Aujourd’hui pour la journée de mobilisation les rues étaient encore pleines de ponots remontés contre la réforme des retraites.  Son maire, Laurent Wauquiez semble avoir été entendu "Le but n'est pas une bataille de rue avec les syndicats" Et même les lycéens qui étaient présents au côté des ouvriers de Sainte Sigolène ou des employés de l’hôpital, ne l’ont pas démenti « On reste très raisonnable » me dit Maurice, infirmier psy retraité, « face à ce gouvernement de fous ! » Joëlle porte la banderole. Elle est employée à la CAF et parle des Assemblées interprofessionnelles entre URSSAF et CPAM : « Depuis le 12, on fait une heure de grève par jour et puis toute la journée comme aujourd’hui ! » Même les Richemonts et les Michelin sont dans la rue.

 Derrière lui les ouvriers de l’usine Preciturn défilent avec indolence. Leur délégué syndical CGT m’explique qu’ils débrayent spontanément tous les jours quatre heures et qu’ils discutent dans les ateliers. « Les fonctionnaires comme ceux du privé on est dans la même galère et on l’explique aux gars » Les gars ont mené de rudes batailles contre la liquidation de leur société. La branche thiernoise a elle, mené des actions d’éclat à Lyon. Avec les ouvriers de Barbier, ils ont bloqué des ronds points. Mieux que la grève, le maître mot est désormais Blocage. Entre le gouvernement et le peuple, c’est d’ailleurs une vraie mêlée dont aucune équipe ne cède.

Cette enseignante de la FSU distribue des tracts du NPA et annonce que dans son école rurale tout le monde est en grève aujourd’hui. « Les jours de grève, les parents nous disent : Allez-y ! » Elle reproche à la réforme d’oublier les taxations de capitaux et les augmentations de salaires « Et puis si vous ne faites pas travailler les jeunes, qui payera leurs retraites ? »  Elle ajoute que si les cotisations patronales étaient payées, on aurait l’argent. C’est bien un système qui doit profiter au privé qui se dessine comme la société d’assurance présidé par le rejeton Sarkosy, Sevriena !

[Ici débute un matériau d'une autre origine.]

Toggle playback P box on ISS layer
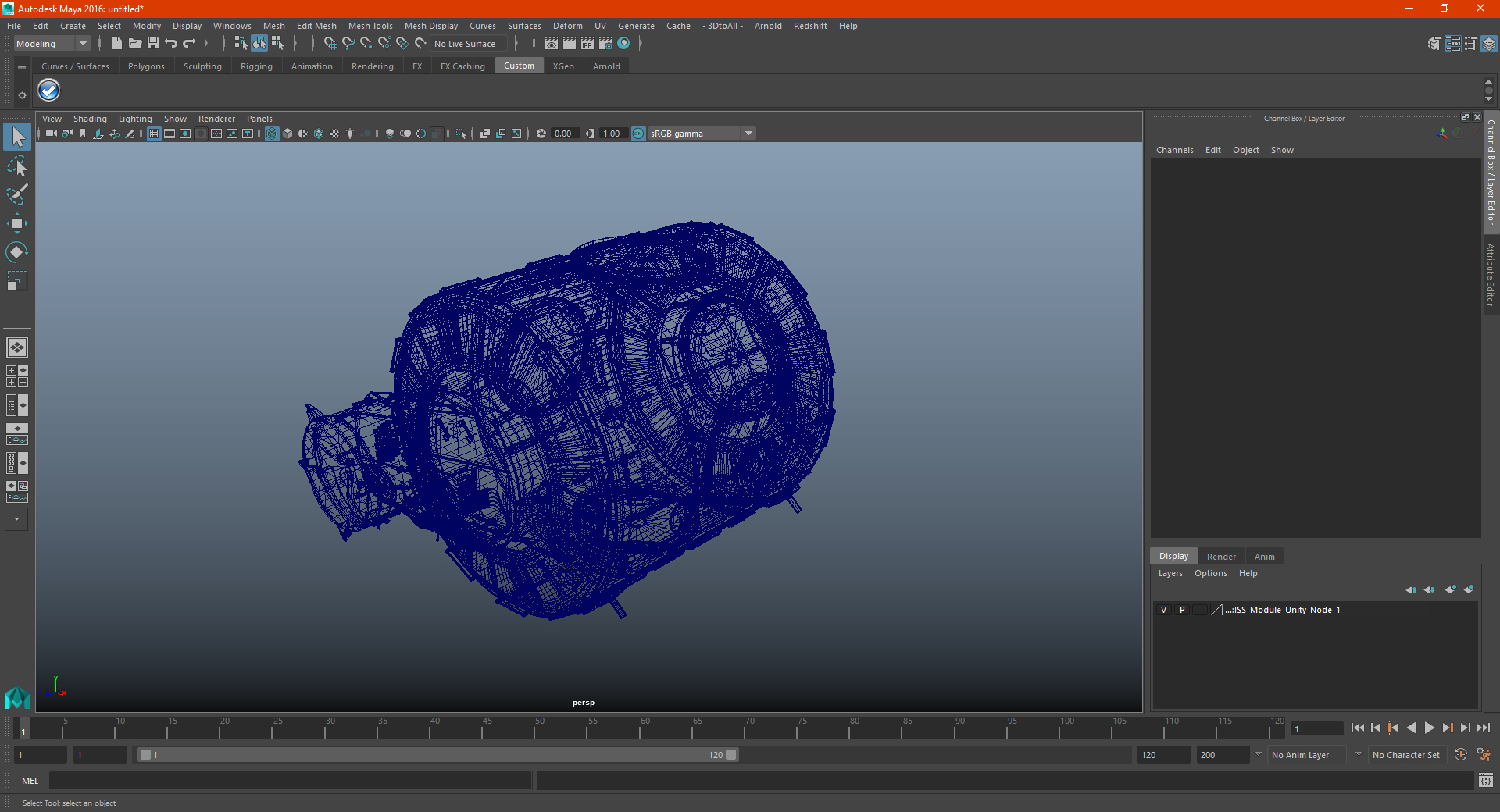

Le slogan des agents territoriaux demande où trouver l’argent : « Dans les poches de Bettencourt » Dans la foulée ils courent en avant pour chauffer l’ambiance.

Dans le cortège, un ouvrier invalide de l’amiante s’accroche à moi : « J’ai commencé à travailler à 13 ans, désormais j’ai des plaques pleurales. Des copains à moi qui travaillaient dans la pétrochimie vivent avec des bouteilles d’oxygène. »

A Yssingeaux, dans ce fief de la droite catholique où ont fleuri nombre de PME, ce sont le lycée et le collège qui sont en grève reconductibles. A Brioude où Monistrol, on bloque les routes.

La fin du cortège est fermé par Sylvie de la Confédération paysanne qui m’explique que « La moitié du budget de la MSA est abondé par l’état. Ca fait faire mal pour les agriculteurs et les conjoints exploitants »

Débordés, le stand des électriciens prépare des saucisses pour des alti-ligériens affamés de justice sociale. De Laurent Wauquiez, qui est aussi secrétaire d’état à l’emploi, nul ne disert dans la manifestation alors qu’il est le représentant de la « Droite sociale », un oxymore qu’il a fondé en 2010 pour ramasser les classes moyennes aspirées par les idées bolchéviques. Pour Laurent Wauquiez on était déjà il y a une semaine dans la dernière ligne droite ! Très droite.